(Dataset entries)
◆ ◆ ◆ ◆ ◆ ◆ ◆

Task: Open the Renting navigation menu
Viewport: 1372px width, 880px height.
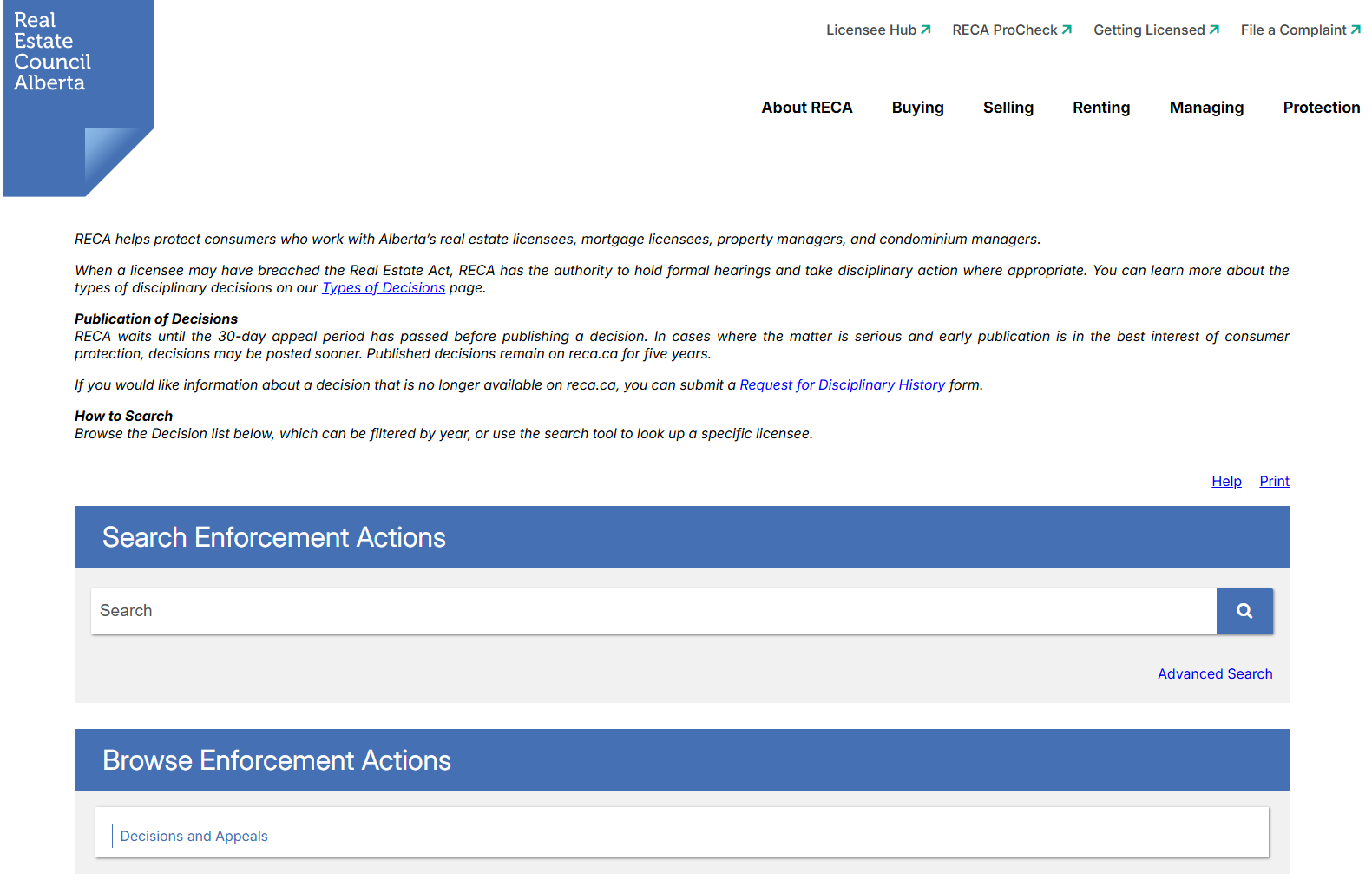Action: 1100,108
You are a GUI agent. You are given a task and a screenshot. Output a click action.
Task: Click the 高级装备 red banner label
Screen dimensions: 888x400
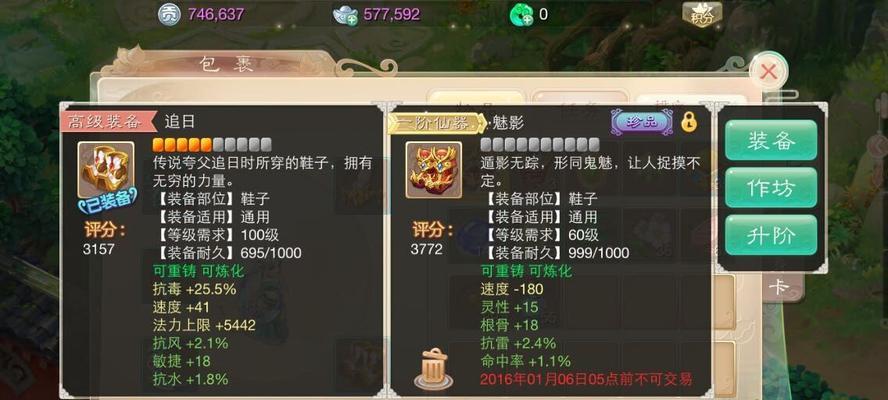[x=108, y=121]
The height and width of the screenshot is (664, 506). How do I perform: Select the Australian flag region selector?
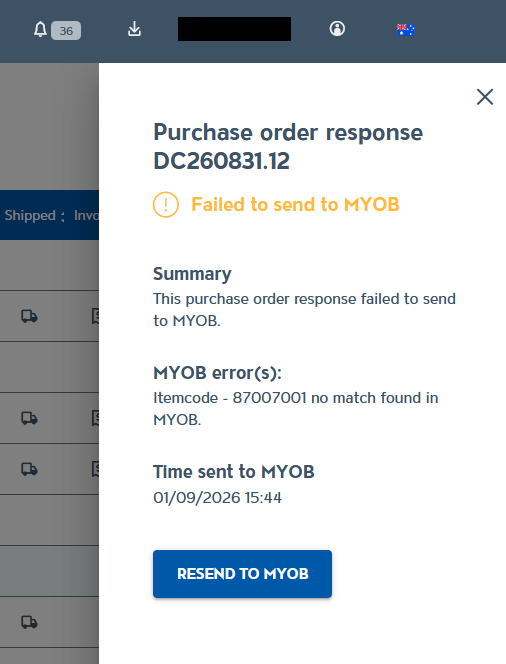405,30
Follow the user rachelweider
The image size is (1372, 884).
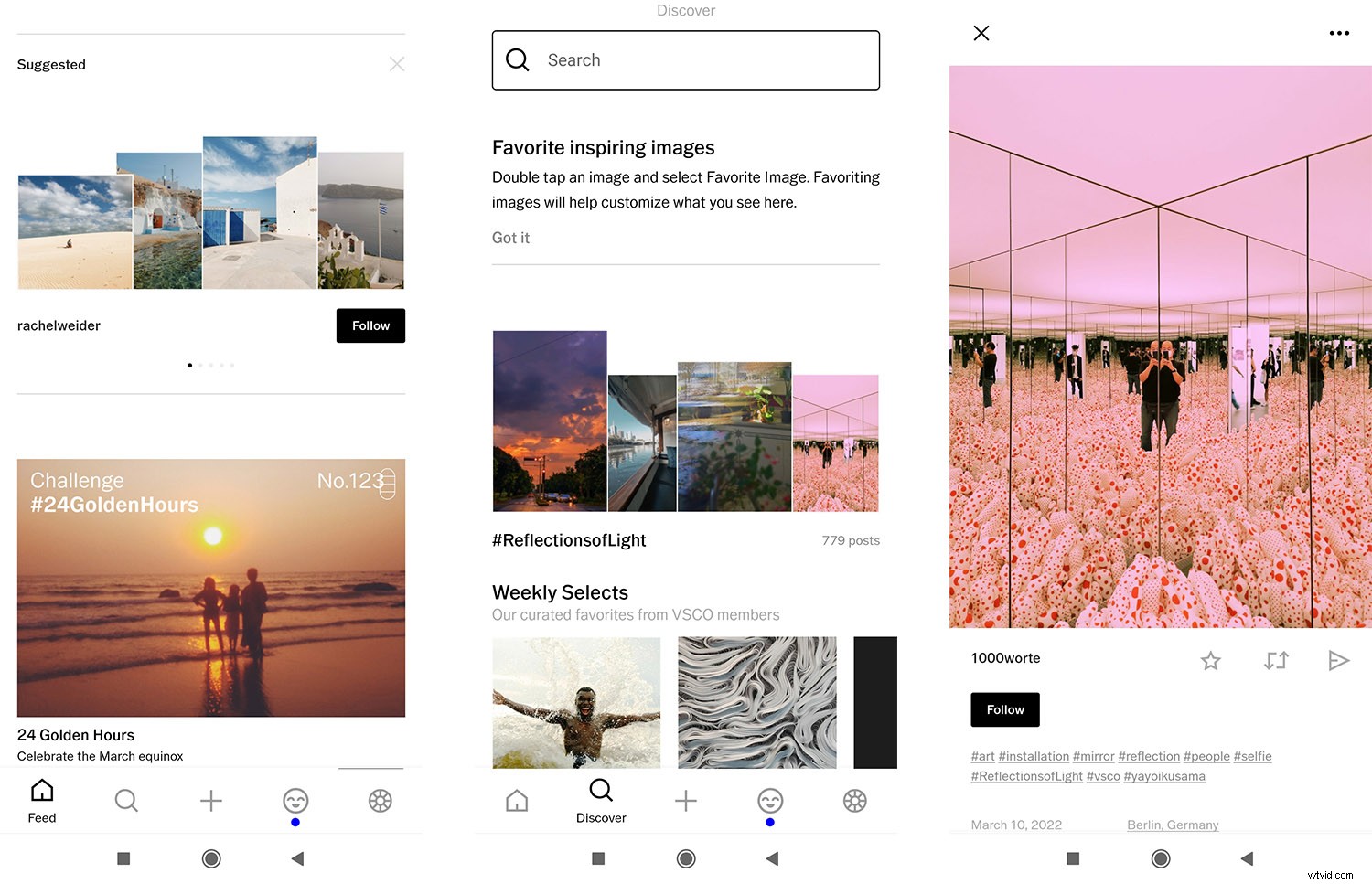370,325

◆ ◆ ◆ ◆ ◆ ◆ ◆

What the exercise asks: Your task is to retype the lines running from the one that contains "Task: Click the 高级装备 red banner label" through the end of the records, and nothing else. Pictures are not part of the copy.

Written reply:
Task: Click the 高级装备 red banner label
Screen dimensions: 888x400
[x=108, y=121]
The height and width of the screenshot is (664, 506). How do I perform: Select the Australian flag region selector?
405,30
Follow the user rachelweider
The image size is (1372, 884).
370,325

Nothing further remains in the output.